Another administration strategy has been stonewalling, especially when confronted with criticism from the outside. When a United Nations committee found earlier this year that “enforced” (i.e. government-initiated or -sanctioned) disappearances are widespread in Mexico, the administration response was essentially “no they’re not.”

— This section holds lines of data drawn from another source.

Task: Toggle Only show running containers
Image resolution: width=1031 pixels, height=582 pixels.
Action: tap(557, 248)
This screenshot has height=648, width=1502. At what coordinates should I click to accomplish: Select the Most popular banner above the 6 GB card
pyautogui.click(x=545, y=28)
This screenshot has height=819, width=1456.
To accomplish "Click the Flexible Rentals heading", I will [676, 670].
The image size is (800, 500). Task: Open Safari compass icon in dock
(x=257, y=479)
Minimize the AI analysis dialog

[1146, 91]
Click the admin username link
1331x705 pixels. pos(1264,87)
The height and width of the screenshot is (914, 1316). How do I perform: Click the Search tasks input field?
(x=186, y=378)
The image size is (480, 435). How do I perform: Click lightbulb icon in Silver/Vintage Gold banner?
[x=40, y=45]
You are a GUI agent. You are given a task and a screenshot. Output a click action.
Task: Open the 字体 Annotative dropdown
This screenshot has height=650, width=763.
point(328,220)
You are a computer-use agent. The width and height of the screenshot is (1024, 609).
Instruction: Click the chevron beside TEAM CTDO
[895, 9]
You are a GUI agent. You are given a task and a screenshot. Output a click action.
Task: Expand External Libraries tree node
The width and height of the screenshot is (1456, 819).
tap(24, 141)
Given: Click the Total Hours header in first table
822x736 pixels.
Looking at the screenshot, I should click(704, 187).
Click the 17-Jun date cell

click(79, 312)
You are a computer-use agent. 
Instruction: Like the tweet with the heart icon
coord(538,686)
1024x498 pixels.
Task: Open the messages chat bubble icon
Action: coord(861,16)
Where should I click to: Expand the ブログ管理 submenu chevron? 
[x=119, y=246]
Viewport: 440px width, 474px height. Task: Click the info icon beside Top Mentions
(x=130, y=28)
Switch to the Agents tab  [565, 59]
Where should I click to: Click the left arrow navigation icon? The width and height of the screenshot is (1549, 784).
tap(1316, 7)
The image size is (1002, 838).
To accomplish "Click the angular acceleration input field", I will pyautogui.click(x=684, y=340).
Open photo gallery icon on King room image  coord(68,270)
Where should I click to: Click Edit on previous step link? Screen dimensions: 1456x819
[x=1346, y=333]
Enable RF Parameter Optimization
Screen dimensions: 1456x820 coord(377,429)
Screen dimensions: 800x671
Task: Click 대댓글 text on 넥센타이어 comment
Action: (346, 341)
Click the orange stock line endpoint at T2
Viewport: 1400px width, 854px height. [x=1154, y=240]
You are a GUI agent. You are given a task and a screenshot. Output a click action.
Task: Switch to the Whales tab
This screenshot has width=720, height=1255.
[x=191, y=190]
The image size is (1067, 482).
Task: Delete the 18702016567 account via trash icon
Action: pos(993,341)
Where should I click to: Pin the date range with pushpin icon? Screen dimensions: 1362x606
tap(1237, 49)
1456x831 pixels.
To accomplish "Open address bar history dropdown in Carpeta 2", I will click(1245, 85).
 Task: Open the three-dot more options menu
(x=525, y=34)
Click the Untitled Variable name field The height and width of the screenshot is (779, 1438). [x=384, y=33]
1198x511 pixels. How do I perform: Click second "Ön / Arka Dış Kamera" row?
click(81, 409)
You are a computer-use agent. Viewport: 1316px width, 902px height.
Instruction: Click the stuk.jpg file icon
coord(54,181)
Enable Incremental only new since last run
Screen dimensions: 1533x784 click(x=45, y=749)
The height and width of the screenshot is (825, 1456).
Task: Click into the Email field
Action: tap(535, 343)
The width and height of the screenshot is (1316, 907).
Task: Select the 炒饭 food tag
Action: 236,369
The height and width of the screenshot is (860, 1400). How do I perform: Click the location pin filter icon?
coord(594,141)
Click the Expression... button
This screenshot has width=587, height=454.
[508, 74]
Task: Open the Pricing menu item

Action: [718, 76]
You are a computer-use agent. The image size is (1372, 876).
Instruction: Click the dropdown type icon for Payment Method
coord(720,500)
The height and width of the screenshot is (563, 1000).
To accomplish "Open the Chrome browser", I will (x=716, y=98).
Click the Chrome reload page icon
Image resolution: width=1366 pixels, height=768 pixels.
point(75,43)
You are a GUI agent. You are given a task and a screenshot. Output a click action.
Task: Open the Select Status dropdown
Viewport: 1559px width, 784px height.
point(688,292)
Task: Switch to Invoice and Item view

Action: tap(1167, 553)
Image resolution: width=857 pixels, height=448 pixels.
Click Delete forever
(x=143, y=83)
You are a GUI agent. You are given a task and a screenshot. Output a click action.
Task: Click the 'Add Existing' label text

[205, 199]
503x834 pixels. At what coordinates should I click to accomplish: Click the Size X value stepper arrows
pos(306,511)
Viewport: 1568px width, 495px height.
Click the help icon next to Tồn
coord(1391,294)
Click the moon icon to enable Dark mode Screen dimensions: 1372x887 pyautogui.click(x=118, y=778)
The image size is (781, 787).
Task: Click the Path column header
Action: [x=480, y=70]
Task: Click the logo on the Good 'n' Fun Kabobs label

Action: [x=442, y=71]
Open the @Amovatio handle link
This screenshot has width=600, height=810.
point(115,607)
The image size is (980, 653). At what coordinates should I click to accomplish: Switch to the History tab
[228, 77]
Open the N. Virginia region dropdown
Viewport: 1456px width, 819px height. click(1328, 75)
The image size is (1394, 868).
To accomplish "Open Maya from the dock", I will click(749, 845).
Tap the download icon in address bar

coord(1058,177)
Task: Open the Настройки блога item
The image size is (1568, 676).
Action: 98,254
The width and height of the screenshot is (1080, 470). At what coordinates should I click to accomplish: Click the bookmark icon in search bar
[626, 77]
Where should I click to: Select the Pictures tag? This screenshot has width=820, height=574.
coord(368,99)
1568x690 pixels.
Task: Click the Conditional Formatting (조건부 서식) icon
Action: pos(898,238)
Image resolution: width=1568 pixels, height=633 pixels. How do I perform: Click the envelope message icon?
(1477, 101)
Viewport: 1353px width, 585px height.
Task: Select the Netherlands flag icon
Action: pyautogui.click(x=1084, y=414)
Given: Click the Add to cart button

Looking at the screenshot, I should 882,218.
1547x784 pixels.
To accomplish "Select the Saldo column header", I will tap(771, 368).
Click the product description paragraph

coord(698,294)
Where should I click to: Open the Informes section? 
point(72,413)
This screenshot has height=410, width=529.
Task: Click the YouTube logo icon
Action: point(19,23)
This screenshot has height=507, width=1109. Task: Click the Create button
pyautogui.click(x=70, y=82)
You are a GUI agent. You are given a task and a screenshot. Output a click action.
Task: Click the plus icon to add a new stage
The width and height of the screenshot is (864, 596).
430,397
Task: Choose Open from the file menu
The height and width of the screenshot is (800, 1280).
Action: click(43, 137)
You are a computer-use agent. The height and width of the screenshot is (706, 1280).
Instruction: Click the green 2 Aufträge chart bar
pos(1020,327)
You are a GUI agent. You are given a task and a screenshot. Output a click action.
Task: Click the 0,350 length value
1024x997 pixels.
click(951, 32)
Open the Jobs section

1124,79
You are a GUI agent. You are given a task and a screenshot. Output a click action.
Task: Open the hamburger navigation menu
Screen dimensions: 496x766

    More recently  a UN special rapporteur informed Mexico that torture was also widespread in the country, which Mexico’s ambassador to the UN immediately denied. Last week, an administration undersecretary for human rights, the official who presumably would be most interested in eliminating torture in Mexico, took the disagreement down to the playground level: “It’s the rapporteur who loses, because we’re not going to work with him for a long time.”
    Now the foreign relations secretary himself has entered the fray, which makes several front pages, including those of Reforma (“Government criticizes UN rapporteur”), El Universal (“Meade confronts the UN rapporteur”) and La Jornada (“Meade backs veto of UN rapporteur on the torture issue”).
    “I subscribe to every one of (the undersecretary’s) words,” said Foreign Relations Secretary José Anotnio Meade.
    In an alternative universe, the Peña Nieto administration could have thanked the UN for its revelations, expressed outrage, blamed everything on its PAN predecessors, and gone to work on programs to purge the nation of torture and disappearances, which most people are presumably against. Alas, that’s not in the DNA of this administration — or, to be fair, in most others across the planet.